L’Abitibi-Temiscamingue, le Far West du Québec (2/2)

Le lac Preissac non loin de Rouyn-Noranda, un paysage tendu comme un drap bien tiré, paré de bleu et des couleurs fauves de l’automne.

Le Québec entend bien renouer avec le tourisme d’autant que le taux de vaccination y est de 88% et qu’il offre toujours des valeurs sûres ! Les régions à découvrir ne manquent pas mais aujourd’hui on vous invite à vous échapper en pays méconnu, en Abitibi-Temiscamingue, vaste territoire situé à l’extrême ouest du Québec, une région colonisée il y a un siècle à peine.
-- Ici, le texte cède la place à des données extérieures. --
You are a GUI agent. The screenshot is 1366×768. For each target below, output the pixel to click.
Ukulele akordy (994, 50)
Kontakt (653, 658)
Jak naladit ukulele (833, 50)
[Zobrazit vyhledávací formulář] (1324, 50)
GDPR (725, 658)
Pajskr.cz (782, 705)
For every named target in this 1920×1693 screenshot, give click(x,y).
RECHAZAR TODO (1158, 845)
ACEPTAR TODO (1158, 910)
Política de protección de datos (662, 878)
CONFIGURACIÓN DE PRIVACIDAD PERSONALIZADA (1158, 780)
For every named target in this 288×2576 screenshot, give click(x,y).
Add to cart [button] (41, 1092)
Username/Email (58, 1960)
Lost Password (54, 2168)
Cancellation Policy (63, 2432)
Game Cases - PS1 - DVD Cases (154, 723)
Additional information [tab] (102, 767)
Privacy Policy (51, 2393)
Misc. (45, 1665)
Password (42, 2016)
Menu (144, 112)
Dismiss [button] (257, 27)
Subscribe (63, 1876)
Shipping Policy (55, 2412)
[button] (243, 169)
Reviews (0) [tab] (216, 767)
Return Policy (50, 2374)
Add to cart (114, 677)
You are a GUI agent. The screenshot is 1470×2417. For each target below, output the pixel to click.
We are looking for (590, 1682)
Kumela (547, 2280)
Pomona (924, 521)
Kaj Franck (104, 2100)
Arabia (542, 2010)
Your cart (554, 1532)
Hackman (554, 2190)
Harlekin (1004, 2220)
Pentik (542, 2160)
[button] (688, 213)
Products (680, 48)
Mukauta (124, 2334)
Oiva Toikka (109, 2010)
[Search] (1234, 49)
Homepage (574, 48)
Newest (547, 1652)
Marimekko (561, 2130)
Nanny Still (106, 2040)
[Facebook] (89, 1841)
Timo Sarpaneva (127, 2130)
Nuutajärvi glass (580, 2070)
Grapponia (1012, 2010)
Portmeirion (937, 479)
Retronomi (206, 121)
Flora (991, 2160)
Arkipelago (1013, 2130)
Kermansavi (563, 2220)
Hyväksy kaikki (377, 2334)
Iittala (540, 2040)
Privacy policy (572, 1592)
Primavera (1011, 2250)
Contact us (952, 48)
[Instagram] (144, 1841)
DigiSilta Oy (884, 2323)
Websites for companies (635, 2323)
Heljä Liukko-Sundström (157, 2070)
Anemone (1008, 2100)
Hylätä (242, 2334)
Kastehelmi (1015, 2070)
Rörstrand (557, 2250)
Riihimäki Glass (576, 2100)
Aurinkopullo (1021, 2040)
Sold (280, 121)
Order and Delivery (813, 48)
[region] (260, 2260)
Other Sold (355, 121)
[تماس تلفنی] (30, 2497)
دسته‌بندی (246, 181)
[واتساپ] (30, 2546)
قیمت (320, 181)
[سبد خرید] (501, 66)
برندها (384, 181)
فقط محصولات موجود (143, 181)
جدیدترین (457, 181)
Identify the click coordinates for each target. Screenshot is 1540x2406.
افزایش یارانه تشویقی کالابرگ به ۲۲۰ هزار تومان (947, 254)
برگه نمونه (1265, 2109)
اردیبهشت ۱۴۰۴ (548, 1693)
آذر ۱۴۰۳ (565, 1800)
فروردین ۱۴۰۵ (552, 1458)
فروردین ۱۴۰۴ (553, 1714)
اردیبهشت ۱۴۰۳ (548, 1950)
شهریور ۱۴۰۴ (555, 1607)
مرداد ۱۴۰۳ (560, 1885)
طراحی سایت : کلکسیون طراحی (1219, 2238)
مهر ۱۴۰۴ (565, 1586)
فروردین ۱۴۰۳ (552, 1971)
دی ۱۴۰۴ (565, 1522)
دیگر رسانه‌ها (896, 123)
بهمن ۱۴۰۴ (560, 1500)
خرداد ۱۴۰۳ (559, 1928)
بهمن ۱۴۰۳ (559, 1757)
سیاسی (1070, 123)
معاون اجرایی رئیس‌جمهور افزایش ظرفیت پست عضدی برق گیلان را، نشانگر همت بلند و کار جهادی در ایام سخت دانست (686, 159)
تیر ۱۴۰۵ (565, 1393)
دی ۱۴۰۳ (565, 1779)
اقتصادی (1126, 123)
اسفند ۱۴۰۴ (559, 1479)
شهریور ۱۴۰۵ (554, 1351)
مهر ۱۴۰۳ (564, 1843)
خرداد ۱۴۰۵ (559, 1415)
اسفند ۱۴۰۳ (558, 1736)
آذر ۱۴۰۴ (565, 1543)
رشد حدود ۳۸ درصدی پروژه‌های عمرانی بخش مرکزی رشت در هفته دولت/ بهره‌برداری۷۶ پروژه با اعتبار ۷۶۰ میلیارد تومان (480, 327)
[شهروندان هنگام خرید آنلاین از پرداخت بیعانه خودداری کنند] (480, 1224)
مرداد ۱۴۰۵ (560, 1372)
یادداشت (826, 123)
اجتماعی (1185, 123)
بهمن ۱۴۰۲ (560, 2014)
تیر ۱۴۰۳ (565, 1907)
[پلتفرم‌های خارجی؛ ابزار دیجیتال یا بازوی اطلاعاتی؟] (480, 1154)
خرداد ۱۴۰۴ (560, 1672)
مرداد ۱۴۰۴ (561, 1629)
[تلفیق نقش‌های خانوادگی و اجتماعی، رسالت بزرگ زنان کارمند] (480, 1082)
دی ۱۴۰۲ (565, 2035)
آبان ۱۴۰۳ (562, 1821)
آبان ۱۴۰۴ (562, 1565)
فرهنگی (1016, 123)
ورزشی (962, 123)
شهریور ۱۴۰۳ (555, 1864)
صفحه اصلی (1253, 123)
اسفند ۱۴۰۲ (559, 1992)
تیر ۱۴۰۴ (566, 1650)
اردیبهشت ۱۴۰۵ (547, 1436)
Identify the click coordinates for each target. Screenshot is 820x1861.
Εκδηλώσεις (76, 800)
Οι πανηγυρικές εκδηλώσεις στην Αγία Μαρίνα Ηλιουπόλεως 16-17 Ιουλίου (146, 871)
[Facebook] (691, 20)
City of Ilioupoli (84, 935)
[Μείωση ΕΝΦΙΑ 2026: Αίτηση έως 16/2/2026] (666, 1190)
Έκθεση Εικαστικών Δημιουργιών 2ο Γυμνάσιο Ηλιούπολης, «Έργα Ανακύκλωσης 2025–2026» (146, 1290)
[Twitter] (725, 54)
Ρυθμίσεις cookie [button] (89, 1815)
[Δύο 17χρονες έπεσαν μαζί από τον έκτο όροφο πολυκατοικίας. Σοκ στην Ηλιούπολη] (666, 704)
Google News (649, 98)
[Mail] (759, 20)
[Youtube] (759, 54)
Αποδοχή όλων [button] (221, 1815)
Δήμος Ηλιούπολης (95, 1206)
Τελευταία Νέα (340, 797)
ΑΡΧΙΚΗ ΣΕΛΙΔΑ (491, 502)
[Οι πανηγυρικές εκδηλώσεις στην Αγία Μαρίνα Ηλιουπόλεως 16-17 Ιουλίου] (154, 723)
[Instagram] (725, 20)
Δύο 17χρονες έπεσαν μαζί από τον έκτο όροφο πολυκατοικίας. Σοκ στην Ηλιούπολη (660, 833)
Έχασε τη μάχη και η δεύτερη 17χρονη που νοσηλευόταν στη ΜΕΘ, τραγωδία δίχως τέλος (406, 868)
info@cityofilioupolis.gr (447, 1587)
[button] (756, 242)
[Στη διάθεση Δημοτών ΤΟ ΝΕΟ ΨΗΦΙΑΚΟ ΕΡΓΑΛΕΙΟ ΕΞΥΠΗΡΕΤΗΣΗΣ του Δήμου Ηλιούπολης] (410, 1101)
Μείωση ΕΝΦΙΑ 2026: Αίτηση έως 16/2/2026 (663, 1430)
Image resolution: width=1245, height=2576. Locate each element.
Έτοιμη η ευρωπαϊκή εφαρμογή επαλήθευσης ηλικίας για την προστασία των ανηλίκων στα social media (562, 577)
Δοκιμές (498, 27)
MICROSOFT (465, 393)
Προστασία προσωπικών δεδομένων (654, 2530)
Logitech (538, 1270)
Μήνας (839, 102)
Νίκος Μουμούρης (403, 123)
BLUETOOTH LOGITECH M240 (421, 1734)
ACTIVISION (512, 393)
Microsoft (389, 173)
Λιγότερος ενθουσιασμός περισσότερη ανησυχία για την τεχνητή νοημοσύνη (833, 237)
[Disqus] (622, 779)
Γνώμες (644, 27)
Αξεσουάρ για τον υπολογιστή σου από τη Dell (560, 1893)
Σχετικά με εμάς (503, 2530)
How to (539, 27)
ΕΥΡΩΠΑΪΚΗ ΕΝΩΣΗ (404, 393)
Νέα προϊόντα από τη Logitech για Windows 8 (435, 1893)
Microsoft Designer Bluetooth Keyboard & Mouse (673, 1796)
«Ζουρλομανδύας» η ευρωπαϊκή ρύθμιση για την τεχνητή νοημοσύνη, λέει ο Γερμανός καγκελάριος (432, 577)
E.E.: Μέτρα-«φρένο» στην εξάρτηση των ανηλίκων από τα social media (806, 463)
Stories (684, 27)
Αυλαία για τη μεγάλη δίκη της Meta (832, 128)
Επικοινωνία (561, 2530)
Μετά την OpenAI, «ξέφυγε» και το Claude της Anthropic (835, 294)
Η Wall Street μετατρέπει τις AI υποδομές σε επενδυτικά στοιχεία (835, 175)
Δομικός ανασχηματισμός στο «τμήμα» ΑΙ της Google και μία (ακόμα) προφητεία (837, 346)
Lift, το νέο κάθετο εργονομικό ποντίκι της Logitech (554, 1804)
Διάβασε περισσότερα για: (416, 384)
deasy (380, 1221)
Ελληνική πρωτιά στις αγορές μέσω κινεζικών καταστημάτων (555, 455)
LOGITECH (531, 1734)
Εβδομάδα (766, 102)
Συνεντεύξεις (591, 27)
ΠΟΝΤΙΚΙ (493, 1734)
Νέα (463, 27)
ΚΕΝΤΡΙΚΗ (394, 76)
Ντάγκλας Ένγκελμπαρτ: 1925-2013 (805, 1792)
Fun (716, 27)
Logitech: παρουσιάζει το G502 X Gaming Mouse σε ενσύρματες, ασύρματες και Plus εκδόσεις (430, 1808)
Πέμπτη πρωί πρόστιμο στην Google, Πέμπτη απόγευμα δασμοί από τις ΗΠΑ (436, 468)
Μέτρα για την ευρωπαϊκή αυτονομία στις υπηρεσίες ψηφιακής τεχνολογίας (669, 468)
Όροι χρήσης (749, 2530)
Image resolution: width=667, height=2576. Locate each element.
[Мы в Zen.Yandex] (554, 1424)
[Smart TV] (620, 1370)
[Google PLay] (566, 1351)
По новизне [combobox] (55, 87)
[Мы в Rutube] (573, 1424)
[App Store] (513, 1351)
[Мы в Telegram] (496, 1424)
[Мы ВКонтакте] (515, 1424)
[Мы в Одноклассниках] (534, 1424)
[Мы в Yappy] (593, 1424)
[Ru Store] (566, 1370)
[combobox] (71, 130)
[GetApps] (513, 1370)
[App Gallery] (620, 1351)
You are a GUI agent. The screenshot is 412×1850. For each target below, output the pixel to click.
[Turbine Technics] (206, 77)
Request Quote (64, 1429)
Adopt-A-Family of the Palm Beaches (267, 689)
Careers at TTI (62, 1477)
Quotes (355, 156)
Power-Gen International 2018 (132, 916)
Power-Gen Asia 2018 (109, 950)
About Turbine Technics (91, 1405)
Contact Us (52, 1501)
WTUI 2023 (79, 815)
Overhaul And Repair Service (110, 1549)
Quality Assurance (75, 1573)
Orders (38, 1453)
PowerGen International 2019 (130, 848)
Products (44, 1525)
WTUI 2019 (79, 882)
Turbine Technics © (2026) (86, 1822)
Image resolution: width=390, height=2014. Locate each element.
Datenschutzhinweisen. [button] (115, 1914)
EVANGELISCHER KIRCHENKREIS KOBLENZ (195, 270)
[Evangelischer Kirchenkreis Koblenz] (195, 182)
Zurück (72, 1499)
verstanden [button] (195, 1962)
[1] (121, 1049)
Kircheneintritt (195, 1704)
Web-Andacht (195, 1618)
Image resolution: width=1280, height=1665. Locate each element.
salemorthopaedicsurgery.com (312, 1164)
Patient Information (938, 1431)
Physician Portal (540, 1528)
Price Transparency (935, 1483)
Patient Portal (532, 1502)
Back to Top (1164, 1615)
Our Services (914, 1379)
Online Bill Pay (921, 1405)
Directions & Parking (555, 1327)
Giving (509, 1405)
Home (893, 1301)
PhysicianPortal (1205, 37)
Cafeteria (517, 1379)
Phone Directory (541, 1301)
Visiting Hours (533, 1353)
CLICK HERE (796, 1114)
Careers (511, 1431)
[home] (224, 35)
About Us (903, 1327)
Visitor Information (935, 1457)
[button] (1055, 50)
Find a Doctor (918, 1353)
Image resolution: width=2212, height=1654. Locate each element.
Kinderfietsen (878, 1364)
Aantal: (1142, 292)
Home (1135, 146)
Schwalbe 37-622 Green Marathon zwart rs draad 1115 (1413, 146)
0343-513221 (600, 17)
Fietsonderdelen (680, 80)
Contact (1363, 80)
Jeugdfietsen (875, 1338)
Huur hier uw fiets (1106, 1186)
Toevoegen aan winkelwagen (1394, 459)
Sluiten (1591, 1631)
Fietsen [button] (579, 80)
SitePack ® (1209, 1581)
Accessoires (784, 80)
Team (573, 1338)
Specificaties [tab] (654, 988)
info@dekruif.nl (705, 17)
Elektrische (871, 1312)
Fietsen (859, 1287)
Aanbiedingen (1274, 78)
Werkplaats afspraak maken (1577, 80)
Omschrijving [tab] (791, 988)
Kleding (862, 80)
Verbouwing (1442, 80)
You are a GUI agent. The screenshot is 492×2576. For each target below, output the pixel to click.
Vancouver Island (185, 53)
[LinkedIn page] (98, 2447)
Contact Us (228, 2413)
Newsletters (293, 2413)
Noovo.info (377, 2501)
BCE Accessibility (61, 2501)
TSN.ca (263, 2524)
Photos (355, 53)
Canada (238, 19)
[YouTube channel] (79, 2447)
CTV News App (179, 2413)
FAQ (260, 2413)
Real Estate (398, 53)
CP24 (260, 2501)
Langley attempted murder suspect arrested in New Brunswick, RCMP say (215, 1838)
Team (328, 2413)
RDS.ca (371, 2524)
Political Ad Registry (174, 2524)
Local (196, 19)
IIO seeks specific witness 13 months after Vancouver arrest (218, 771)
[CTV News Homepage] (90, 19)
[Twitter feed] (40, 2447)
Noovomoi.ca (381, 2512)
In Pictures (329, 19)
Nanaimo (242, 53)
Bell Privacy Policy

Une réalité historique et culturelle passionnante qui invite à découvrir un passé proche et pourtant incroyablement mythique

Il a la forme d’un large croissant dont une première partie, le Temiscamingue, rural et verdoyant, se déploie du Sud au Nord le long de la frontière qui jouxte l’Ontario anglophone tandis que la seconde partie, l’Abitibi, minier et nordique, s’étire d’Ouest en Est. C’est surtout un pays jeune dont les villes les plus anciennes ont à peine cent ans, une paille à l’échelle de l’histoire de l’Europe.

Une passerelle flottante sur le lac La Haie au fil des 30 km de sentiers de randonnées que propose le parc d’Aiguebelle.

Promesse d’évasion et de dépaysement

Vivre à la canadienne, c’est rompre le rythme laborieux de la semaine et passer le week-end dans un parc ou dans une réserve faunique. Reprendre son souffle et refaire le plein d’énergie en épousant le rythme de la nature. S’allonger au bord d’un lac, se baigner dans son eau si douce, se saucer comme on dit là-bas, ou encore en faire le tour, lentement.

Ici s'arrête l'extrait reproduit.